La sécheresse sur la péninsule ibérique devrait se prolonger jusqu'en novembre
En l'absence de perspectives de pluies importantes dans un avenir proche, le débat sur l'avenir de l'agriculture dans la péninsule bat son plein.
Les prières pour la pluie lancées par les oléiculteurs de toute la péninsule ibérique sont restées sans réponse, et un rapport récent de la Commission européenne a averti que le temps chaud et sec persisterait dans la région jusqu'en novembre.
Composée de l'Espagne et du Portugal, la péninsule ibérique a représenté environ 46 % de la production mondiale d'huile d'olive au cours des cinq dernières années.
Cependant, les prévisions sont sombres pour les deux pays : l'Espagne s'attend à son rendement le plus bas depuis la campagne 2014/2015, soit environ 1 million de tonnes.
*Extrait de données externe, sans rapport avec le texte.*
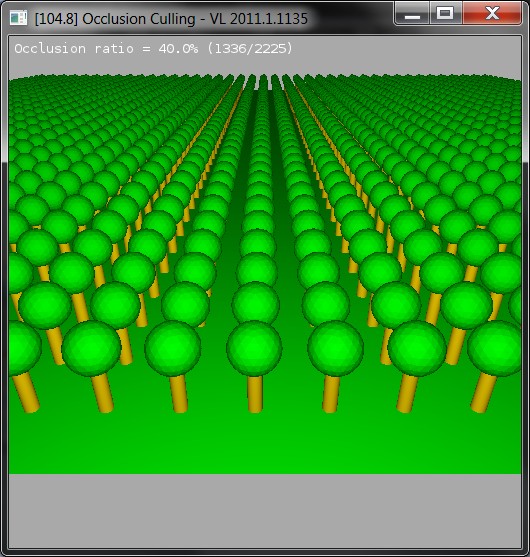Click the window title text 'Occlusion Culling - VL 2011.1.1135'
The image size is (530, 557).
click(195, 19)
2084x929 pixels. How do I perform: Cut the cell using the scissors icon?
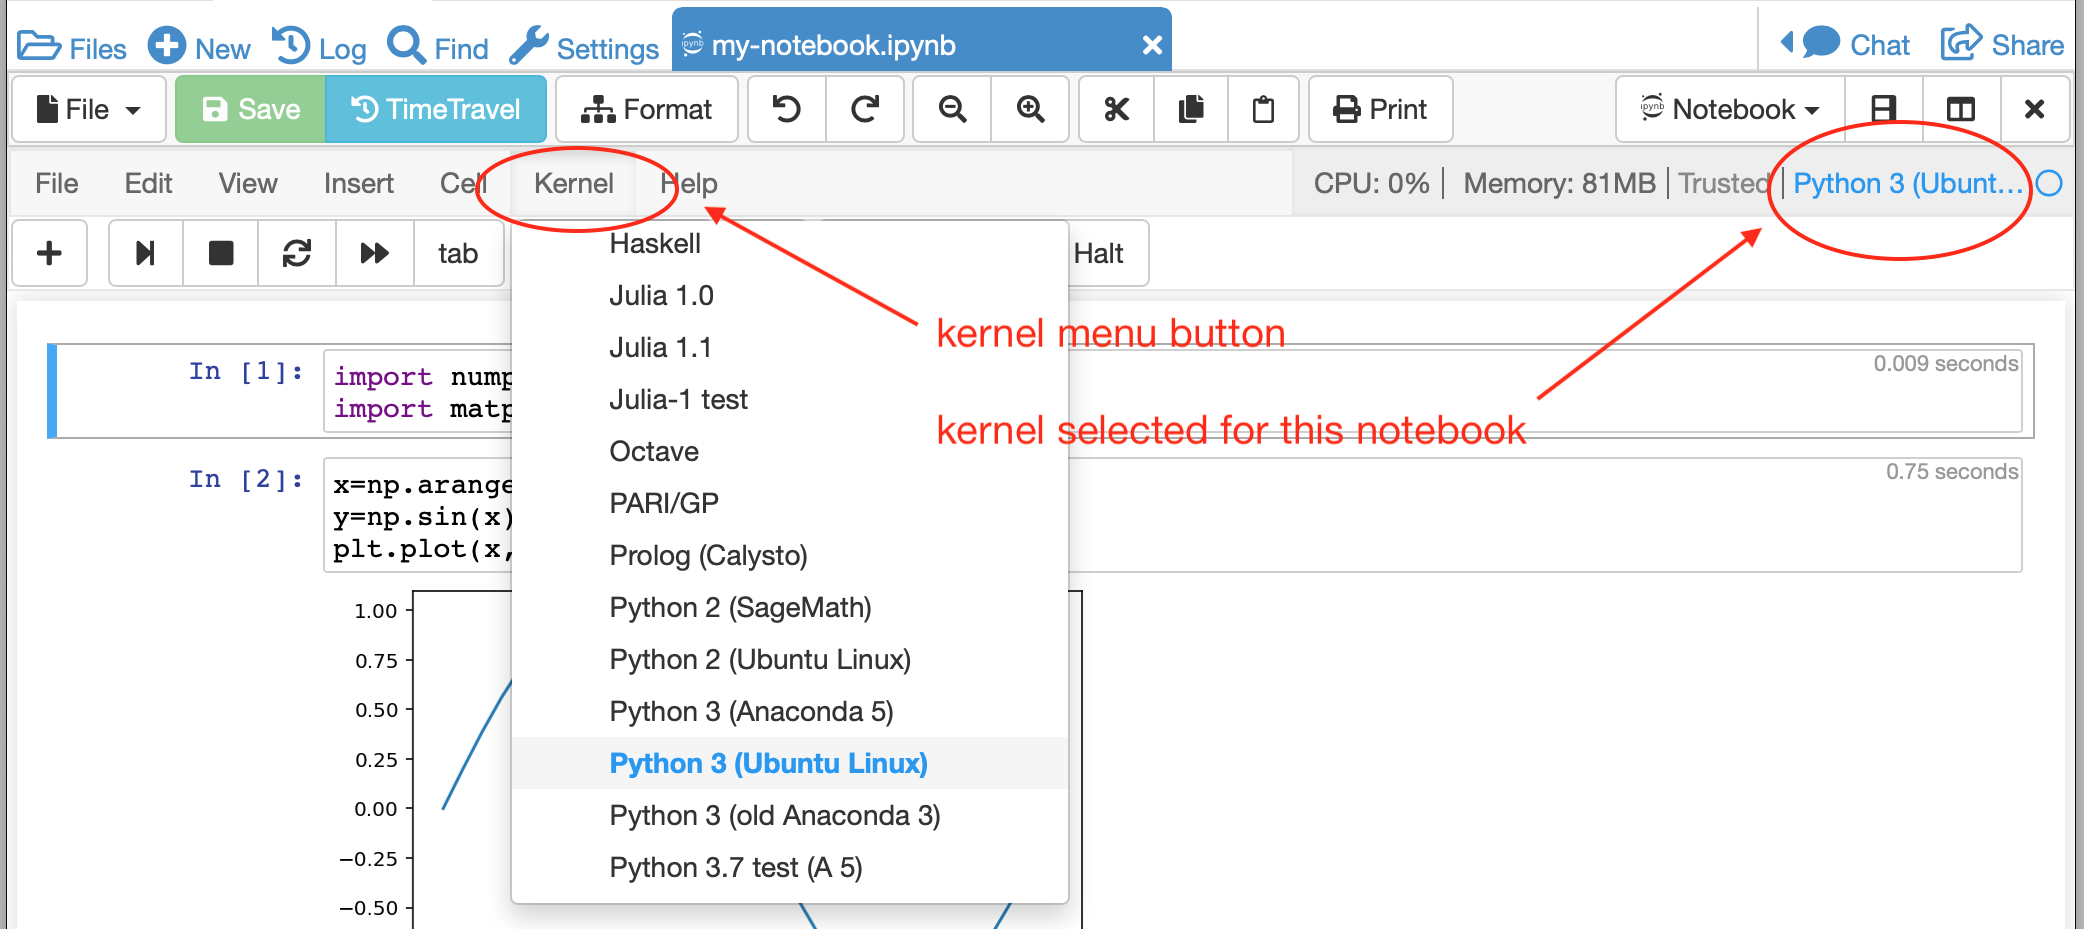tap(1116, 109)
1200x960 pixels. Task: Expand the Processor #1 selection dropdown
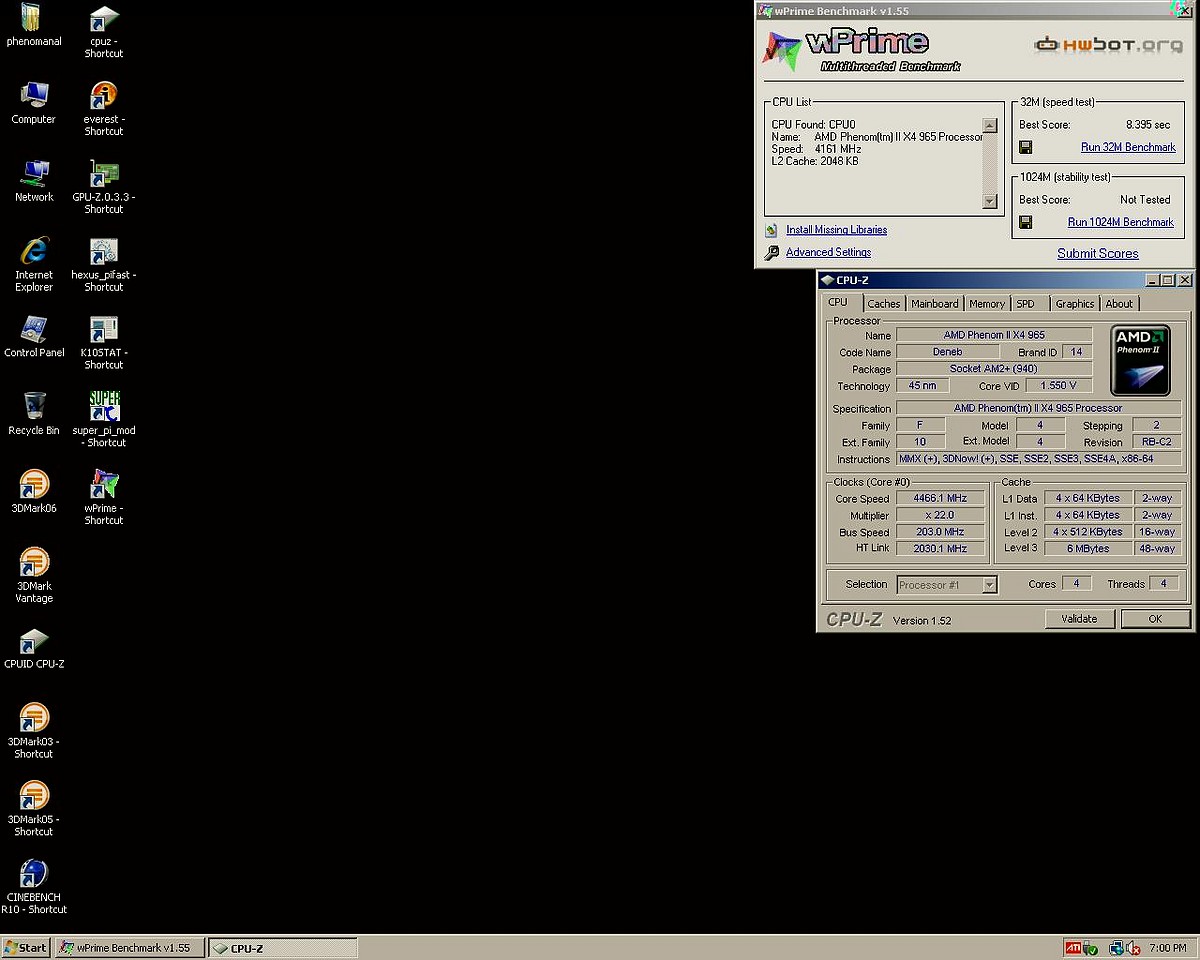click(989, 585)
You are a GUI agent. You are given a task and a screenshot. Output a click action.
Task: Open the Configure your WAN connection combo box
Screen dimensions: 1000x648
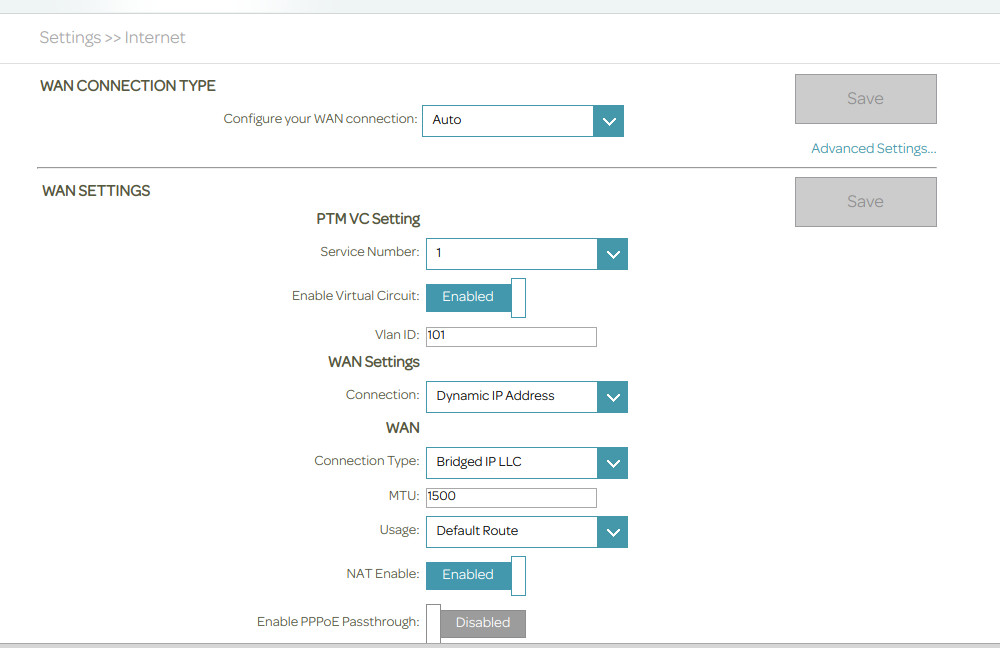[508, 121]
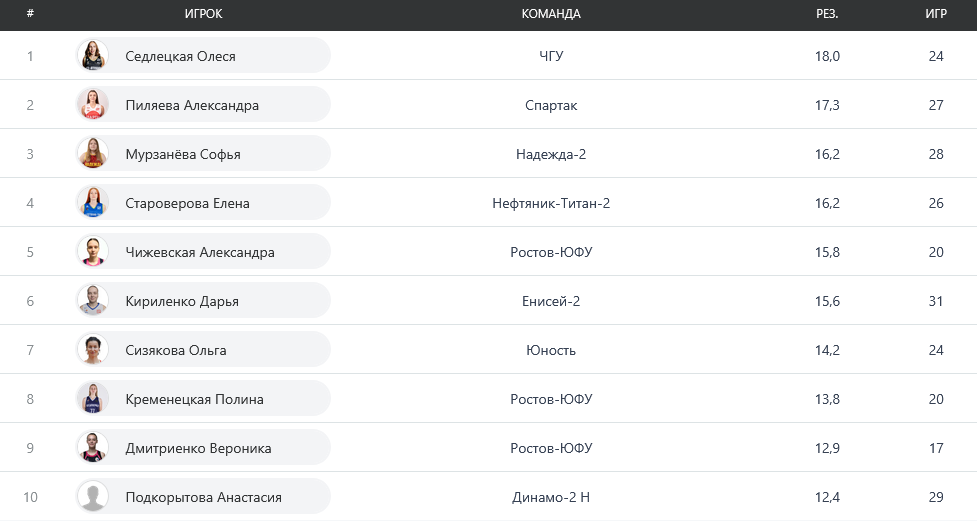This screenshot has width=977, height=532.
Task: Click Дмитриенко Вероника's avatar photo
Action: click(x=93, y=448)
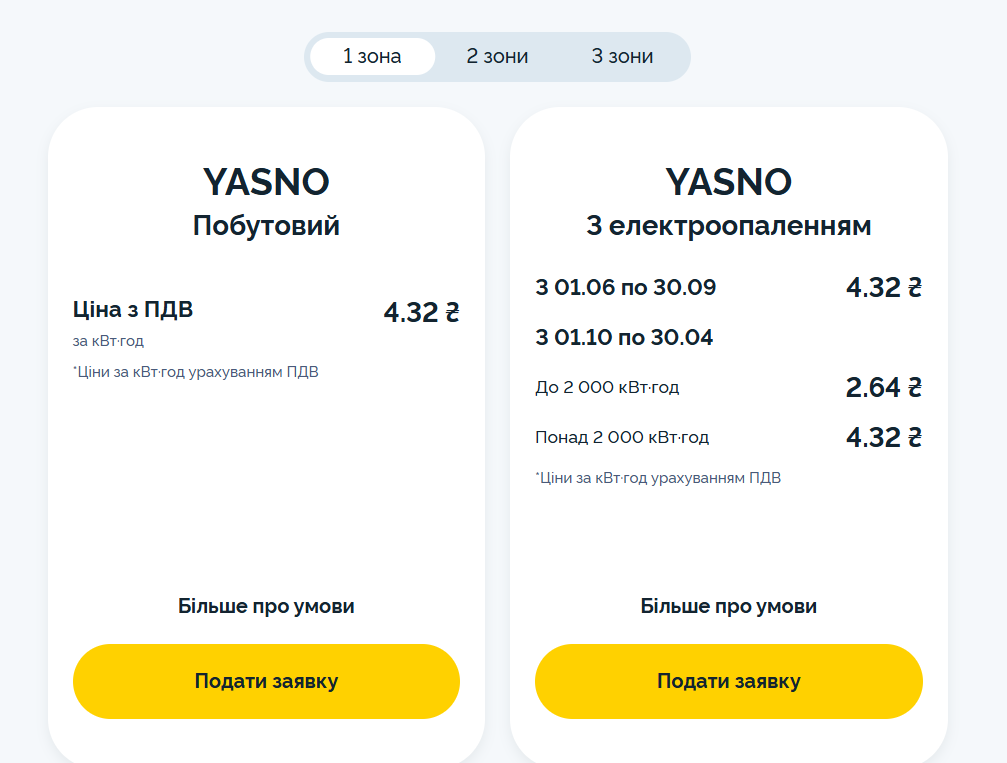This screenshot has height=763, width=1007.
Task: Open "Більше про умови" for YASNO Побутовий
Action: (266, 605)
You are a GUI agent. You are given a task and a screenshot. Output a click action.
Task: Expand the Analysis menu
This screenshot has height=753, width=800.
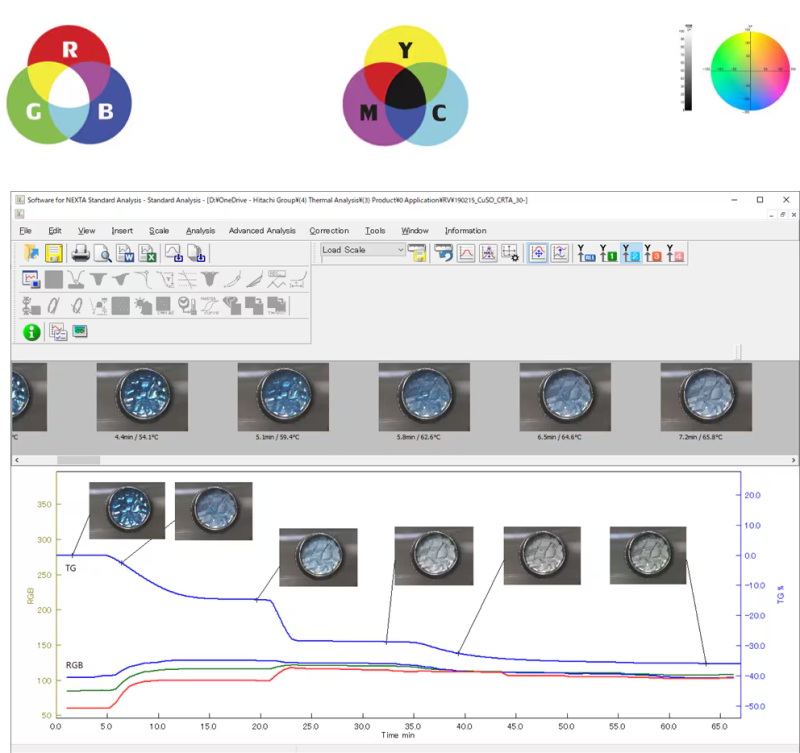(200, 231)
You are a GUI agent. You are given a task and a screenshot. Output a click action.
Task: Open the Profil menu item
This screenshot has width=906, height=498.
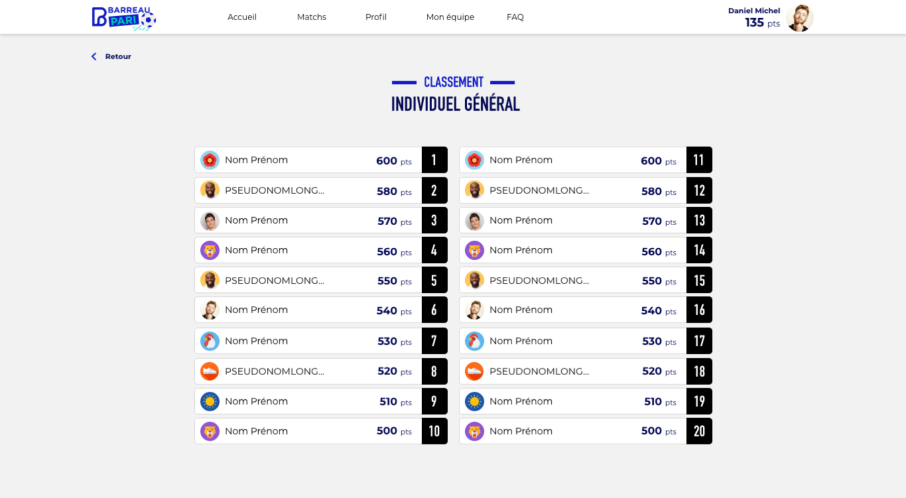tap(376, 17)
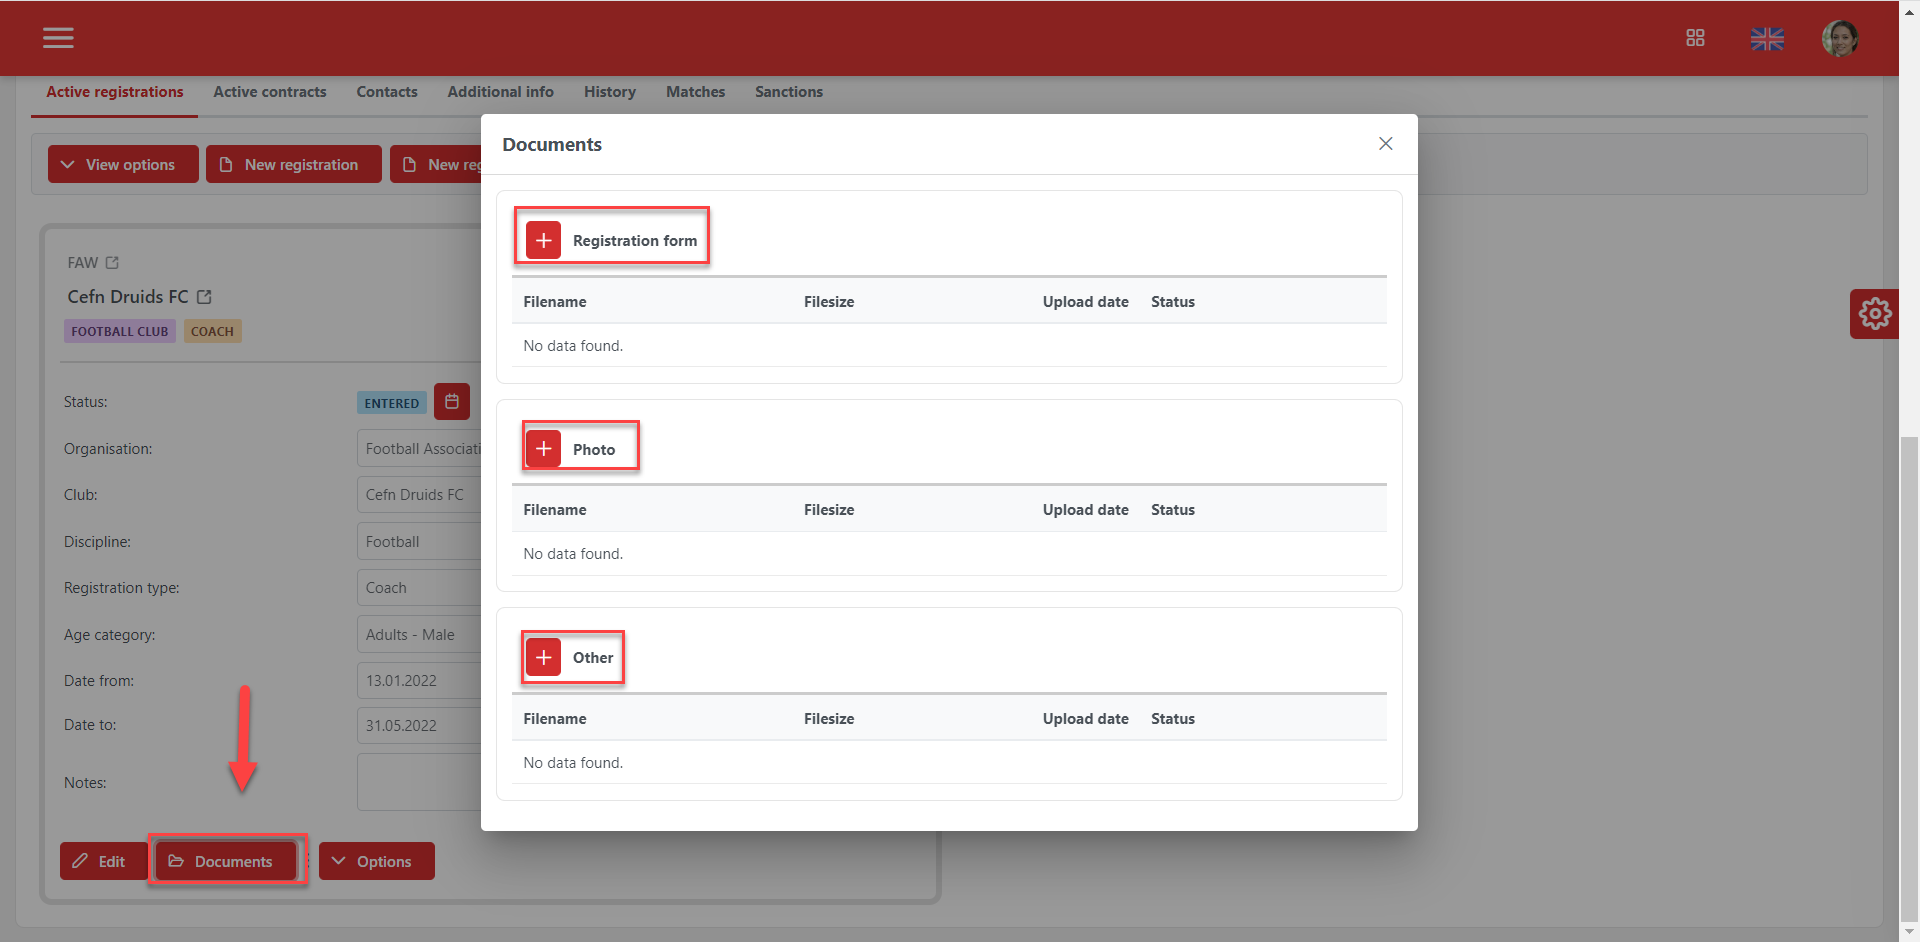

Le Portugal prévoit également une baisse significative de sa production par rapport aux années précédentes, avec environ 100 000 tonnes d'huile d'olive prévues pour la campagne 2022/2023.
Voir aussi : L'Europe confrontée à la pire sécheresse depuis 500 ans, selon les autoritésLes agriculteurs des deux pays ont imputé la baisse de production à un été extrêmement chaud et sec. Le manque de pluie a contraint les oliviers à économiser l'eau, entraînant le dessèchement des olives ou l'absence totale de fruits sur les arbres.
Selon le rapport de la Commission européenne, la majeure partie du Portugal et certaines régions d'Espagne ont enregistré 50 % de précipitations en moins en juillet et pendant la première quinzaine d'août par rapport à la moyenne à long terme de 1991 à 2021.
Cela vient s'ajouter à l'hiver et au printemps extrêmement secs que les deux pays ont connus, le Portugal ayant enregistré le deuxième plus faible niveau de précipitations pour une année hydrologique depuis 1931 et certaines régions d'Espagne ayant connu les conditions les plus sèches depuis plus de 1 000 ans.
Les prévisions à long terme ne sont guère plus réjouissantes pour la péninsule ibérique, la Commission européenne prévoyant que les températures élevées et la sécheresse persisteront jusqu'en novembre.
Le manque de précipitations a contraint les agriculteurs espagnols à compter uniquement sur l’irrigation pour arroser leurs cultures. Cependant, les niveaux d’eau dans les réservoirs explicitement utilisés à cette fin sont inférieurs de près de 40 % à leur capacité nominale, un niveau qualifié d’« exceptionnellement bas » par la Commission européenne.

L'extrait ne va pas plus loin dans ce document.